Penasaran dengan kisah selanjutnya? Sini kepoin terus!
Sekilas tentang Film Audrey’s Children
Secara garis besar, film ini menceritakan kedatangan Dr. Evans di CHOP dengan segudang prestasi yang dia bawa.
Dr. Evans penerima beasiswa Fulbright dan pernah bekerja dengan pelopor kemoterapi, Sidney Farber. Dengan modal ilmu dan tekad, dia membawa teori baru, yakni: Menggabungkan dua jenis kemoterapi yang berbeda.
Tentu, jalan yang dia tempuh nggak mulus. Dia harus berhadapan dengan birokrasi, keterbatasan dana, etika medis, bahkan sesekali harus melanggar aturan demi menyelamatkan nyawa.

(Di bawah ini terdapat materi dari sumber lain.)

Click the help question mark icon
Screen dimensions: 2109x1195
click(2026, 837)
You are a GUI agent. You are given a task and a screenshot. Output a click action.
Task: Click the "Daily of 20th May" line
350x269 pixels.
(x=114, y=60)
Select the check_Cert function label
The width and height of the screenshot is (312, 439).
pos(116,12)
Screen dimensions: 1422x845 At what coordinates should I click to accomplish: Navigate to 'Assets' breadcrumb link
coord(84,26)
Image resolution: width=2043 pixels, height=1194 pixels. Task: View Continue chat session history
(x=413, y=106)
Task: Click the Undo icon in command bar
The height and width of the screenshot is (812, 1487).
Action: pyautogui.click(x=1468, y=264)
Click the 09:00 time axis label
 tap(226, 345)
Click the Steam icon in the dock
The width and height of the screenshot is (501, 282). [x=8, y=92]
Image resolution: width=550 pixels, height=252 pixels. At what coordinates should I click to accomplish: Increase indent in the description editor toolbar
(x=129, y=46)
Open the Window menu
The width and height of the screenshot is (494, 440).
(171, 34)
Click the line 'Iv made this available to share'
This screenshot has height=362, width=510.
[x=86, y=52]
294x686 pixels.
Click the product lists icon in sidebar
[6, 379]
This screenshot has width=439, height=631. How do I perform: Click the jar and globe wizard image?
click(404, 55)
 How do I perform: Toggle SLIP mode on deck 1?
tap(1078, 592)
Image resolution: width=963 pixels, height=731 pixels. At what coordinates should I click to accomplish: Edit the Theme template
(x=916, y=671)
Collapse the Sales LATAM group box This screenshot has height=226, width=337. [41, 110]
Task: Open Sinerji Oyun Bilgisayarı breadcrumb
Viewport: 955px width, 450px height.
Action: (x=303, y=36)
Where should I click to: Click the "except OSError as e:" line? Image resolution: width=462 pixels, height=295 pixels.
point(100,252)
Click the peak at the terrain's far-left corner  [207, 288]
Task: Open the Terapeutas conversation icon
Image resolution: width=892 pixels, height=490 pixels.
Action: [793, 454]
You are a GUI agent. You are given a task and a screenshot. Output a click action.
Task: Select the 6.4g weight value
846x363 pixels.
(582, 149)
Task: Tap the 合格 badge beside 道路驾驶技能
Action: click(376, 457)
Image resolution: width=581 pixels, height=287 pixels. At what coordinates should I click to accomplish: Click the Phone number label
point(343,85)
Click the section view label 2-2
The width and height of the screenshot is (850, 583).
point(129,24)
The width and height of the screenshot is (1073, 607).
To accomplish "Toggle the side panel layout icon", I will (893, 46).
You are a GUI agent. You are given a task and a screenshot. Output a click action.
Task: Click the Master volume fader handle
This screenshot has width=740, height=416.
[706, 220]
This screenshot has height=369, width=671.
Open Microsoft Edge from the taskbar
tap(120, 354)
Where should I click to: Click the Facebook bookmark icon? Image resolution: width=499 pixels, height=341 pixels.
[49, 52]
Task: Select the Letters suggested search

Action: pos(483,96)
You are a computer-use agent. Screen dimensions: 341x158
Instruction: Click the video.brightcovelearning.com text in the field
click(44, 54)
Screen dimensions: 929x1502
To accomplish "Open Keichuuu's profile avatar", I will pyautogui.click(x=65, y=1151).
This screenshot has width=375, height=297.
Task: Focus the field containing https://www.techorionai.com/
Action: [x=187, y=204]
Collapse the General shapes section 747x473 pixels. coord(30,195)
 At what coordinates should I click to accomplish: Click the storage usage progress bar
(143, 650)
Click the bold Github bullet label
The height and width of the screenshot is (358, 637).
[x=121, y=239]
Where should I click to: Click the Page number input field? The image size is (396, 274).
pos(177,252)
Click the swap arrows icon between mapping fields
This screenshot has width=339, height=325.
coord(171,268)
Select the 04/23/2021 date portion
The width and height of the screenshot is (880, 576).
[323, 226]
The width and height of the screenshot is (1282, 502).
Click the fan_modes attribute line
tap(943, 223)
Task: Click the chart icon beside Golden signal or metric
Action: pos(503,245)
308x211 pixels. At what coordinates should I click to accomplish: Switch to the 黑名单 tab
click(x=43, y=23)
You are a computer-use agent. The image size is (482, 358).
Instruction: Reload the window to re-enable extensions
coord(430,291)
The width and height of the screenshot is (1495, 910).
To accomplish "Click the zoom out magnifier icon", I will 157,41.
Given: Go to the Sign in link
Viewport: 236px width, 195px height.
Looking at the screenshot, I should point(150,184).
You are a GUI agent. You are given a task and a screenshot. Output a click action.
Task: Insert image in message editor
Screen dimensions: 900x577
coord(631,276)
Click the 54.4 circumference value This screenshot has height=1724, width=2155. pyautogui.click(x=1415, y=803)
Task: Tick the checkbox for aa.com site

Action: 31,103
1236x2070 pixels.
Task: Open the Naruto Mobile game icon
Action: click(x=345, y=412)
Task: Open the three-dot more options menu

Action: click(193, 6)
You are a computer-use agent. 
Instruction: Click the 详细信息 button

Percayalah, masih banyak momen emosional yang lebih baik Sobat Yoursay tonton sendiri. Kalau penasaran detail kesan-kesannya, sini merapat dan kepoin bareng!
Impresi Selepas Nonton Film Audrey’s Children
Kukira suguhan ceritanya bakal formal banget, eh ternyata, Film Audrey’s Children bukan film medis yang kaku. Film ini terasa hidup berkat interaksi hangat antara Natalie Dormer dan para aktor cilik yang jadi pasiennya.
Melalui penghayatan Natalie Dormer, karakter Dr. Evans yang dia perankan, tampil jadi sosok yang begitu kompleks: Tegas, meskipun ke pasien dewasa, tapi bisa selembut sutra saat berbicara dengan anak-anak yang tengah berjuang melawan sakitnya. Aktingnya kayak menyala di setiap adegan, dan aku bisa merasakan betapa Natalie Dormer benar-benar menyelami jiwa tokoh yang diperankannya.
Di sisi lain, kehadiran Jimmi Simpson sebagai Dr. Dan D’Angio lumayan tampil beda dan ngasih warna ke suasana dalam film ini.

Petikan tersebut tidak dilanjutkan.